ABOUT THIS EXERCISE:
Copying starts at the line containing "You are a computer-use" and stops after the last line of the records; each line is repeated exactly, and pictures are skipped.

(Recorded data)
--
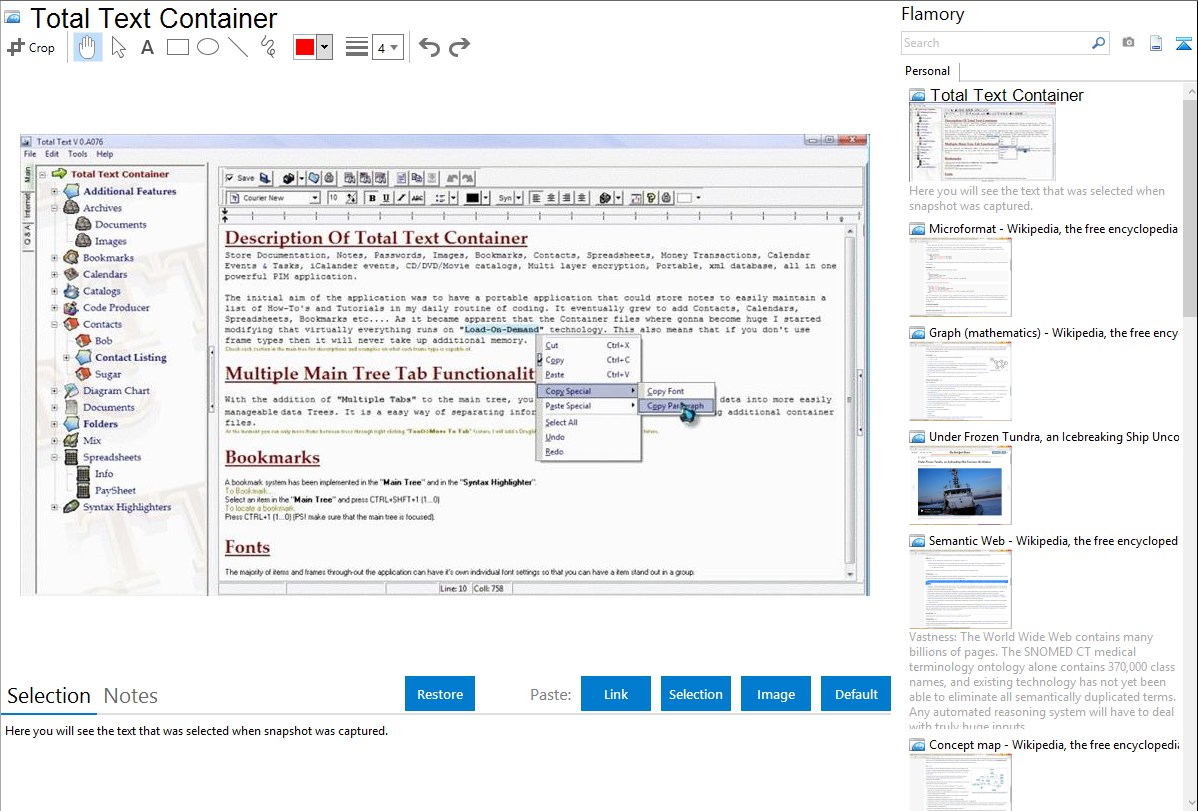The width and height of the screenshot is (1198, 811).
Task: Switch to the Notes tab
Action: coord(131,696)
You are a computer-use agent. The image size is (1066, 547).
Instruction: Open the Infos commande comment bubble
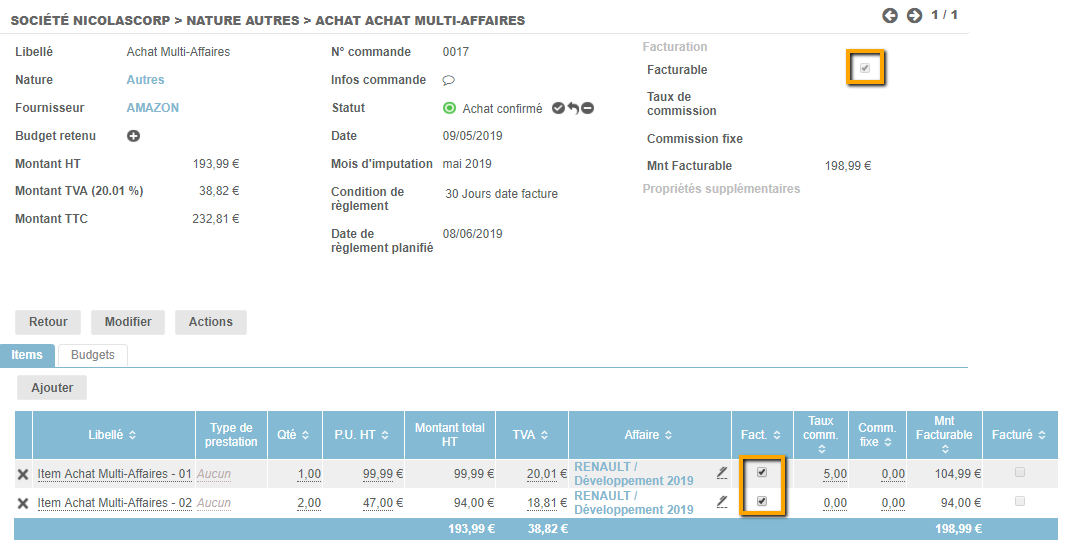point(449,80)
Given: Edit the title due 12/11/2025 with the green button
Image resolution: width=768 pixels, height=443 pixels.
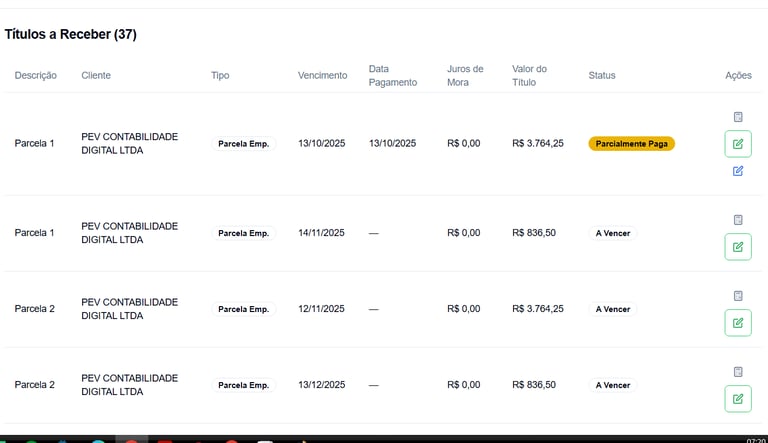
--
TASK OUTPUT:
You are a computer-use agent. The image size is (1066, 547).
Instruction: Open the Infos commande comment bubble
point(449,80)
Given: Edit the title due 12/11/2025 with the green button
Image resolution: width=768 pixels, height=443 pixels.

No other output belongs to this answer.